Set down, character for character, everything in the records below from the line holding "Task: Switch to the Instrucciones tab" down to the line holding "Given: Click the Tracing", and no other line.

╭─ DATASET RECORDS

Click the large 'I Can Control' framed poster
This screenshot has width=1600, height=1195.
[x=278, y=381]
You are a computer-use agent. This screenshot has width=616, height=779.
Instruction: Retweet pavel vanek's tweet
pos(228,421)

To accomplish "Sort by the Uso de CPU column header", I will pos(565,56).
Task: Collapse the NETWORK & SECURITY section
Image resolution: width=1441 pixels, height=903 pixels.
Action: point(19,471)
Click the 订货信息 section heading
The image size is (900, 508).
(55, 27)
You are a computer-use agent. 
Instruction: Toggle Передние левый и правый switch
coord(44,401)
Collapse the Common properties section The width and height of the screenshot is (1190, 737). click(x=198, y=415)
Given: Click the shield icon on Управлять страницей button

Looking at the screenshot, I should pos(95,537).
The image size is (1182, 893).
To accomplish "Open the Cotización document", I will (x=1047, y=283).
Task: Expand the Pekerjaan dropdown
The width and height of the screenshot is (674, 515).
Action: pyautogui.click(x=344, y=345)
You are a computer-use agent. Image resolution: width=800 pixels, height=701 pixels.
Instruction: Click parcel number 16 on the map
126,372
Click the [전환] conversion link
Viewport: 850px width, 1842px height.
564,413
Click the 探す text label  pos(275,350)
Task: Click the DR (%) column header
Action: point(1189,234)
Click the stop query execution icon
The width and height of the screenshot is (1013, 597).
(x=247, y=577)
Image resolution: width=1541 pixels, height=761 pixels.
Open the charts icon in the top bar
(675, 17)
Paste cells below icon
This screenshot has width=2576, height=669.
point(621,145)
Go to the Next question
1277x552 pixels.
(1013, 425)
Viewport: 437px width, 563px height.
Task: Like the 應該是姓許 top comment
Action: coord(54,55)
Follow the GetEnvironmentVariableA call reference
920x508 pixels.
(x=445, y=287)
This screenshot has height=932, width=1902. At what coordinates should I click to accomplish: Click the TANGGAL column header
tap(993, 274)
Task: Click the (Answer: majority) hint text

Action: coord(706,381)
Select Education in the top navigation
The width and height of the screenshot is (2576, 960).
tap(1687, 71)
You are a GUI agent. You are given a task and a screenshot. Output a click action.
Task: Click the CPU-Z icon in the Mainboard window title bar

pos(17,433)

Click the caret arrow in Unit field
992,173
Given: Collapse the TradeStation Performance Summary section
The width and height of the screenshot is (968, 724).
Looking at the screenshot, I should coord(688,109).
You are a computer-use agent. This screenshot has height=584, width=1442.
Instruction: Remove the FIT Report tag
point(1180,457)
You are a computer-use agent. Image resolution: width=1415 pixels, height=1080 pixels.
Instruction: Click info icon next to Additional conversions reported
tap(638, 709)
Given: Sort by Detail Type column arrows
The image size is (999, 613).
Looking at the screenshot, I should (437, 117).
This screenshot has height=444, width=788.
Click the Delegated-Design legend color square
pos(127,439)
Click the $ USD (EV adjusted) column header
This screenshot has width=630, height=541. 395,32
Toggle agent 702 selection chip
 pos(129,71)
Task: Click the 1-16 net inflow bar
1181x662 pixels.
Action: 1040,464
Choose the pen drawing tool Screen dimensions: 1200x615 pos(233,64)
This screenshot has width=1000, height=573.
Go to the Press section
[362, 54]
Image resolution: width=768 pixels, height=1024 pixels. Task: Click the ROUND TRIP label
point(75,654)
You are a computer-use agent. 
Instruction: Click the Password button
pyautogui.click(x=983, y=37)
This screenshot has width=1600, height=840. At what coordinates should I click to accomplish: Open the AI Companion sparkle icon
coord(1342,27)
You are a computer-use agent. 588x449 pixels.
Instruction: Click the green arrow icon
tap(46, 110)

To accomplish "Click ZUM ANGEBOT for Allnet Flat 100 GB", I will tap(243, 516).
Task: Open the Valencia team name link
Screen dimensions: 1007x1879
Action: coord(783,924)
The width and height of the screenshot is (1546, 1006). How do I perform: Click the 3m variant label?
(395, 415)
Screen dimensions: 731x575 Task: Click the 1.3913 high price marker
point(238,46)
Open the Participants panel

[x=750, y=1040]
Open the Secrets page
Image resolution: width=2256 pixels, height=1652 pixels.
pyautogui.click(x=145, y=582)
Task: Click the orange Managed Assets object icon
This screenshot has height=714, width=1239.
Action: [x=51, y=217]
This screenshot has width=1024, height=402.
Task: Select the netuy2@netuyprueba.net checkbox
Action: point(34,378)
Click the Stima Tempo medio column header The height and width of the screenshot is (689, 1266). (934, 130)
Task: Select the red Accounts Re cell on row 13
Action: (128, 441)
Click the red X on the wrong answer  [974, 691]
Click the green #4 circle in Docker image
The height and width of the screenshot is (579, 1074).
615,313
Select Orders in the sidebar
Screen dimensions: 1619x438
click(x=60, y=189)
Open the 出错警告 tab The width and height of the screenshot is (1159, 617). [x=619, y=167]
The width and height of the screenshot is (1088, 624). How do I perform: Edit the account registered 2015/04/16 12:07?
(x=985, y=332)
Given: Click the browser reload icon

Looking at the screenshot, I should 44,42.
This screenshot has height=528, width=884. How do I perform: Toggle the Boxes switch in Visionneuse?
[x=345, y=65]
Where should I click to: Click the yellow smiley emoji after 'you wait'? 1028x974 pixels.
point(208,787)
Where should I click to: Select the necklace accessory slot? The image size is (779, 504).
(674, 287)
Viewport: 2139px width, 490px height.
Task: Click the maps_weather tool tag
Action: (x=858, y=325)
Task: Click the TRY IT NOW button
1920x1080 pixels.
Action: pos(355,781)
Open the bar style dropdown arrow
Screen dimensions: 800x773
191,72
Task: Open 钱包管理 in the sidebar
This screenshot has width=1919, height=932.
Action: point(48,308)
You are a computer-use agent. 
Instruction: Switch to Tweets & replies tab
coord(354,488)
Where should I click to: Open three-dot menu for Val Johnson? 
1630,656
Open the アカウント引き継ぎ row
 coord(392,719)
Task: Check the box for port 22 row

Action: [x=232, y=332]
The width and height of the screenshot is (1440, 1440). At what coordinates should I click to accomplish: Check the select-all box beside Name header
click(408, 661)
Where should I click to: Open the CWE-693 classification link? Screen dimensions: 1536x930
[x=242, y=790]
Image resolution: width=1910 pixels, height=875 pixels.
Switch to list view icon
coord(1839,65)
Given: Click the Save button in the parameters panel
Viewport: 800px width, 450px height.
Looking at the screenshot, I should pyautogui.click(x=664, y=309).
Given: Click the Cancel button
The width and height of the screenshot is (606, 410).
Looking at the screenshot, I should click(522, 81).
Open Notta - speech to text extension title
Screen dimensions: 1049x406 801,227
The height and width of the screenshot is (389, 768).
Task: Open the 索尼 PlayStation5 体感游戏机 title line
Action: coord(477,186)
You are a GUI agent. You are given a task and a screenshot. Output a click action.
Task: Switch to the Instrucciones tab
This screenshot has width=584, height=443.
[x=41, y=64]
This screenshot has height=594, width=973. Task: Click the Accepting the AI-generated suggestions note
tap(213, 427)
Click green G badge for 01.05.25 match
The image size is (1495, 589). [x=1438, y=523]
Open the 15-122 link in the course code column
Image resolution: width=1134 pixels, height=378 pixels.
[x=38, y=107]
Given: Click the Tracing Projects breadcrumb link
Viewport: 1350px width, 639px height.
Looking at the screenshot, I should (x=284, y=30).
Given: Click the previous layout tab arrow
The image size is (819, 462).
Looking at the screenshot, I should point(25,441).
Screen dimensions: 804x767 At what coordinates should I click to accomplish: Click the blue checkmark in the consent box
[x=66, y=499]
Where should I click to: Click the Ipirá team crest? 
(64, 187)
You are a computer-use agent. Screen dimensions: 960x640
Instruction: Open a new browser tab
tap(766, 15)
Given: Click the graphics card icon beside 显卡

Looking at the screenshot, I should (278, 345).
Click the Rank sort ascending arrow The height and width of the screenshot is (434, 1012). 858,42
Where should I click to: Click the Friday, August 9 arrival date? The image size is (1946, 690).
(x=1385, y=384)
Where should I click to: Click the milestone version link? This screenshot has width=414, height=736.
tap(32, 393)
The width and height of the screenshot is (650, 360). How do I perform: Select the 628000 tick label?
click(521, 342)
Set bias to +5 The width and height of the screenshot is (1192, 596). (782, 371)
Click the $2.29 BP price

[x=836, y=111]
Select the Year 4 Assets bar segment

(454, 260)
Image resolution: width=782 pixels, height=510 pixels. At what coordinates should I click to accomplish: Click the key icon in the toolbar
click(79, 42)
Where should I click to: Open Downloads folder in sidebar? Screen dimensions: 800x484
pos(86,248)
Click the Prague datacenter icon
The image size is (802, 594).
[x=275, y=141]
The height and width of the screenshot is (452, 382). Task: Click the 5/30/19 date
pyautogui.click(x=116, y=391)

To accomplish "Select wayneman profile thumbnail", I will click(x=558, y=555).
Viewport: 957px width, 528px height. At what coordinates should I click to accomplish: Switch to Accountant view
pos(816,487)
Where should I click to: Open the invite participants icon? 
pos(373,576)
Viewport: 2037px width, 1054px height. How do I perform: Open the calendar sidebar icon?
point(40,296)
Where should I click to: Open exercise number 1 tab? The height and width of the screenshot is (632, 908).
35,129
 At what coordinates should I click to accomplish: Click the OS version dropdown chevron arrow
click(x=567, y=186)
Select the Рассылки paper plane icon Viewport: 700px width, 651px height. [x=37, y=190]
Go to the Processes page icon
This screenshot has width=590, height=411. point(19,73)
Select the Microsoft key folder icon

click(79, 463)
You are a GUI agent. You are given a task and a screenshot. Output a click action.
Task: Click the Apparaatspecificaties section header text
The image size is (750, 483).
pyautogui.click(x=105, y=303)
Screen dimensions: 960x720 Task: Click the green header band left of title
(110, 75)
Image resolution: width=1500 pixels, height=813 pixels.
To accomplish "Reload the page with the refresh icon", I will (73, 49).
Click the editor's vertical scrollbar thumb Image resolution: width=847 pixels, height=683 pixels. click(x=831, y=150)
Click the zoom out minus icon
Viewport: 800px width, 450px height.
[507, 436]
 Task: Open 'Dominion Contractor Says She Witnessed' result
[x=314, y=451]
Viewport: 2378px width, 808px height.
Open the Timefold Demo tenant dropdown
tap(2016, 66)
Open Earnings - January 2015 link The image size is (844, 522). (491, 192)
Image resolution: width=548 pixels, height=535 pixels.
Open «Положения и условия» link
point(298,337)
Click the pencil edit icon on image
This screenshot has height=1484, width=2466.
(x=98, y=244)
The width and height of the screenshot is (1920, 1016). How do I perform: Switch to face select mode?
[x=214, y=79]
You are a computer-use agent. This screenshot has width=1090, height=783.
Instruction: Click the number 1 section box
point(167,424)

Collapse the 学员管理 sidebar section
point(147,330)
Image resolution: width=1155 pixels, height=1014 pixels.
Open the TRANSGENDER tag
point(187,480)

╰─

● **ANSWER SPACE**:
Task: Switch to the Instrucciones tab
This screenshot has width=584, height=443.
[x=41, y=64]
This screenshot has height=594, width=973. Task: Click the Accepting the AI-generated suggestions note
tap(213, 427)
Click green G badge for 01.05.25 match
The image size is (1495, 589). [x=1438, y=523]
Open the 15-122 link in the course code column
Image resolution: width=1134 pixels, height=378 pixels.
[x=38, y=107]
Given: Click the Tracing Projects breadcrumb link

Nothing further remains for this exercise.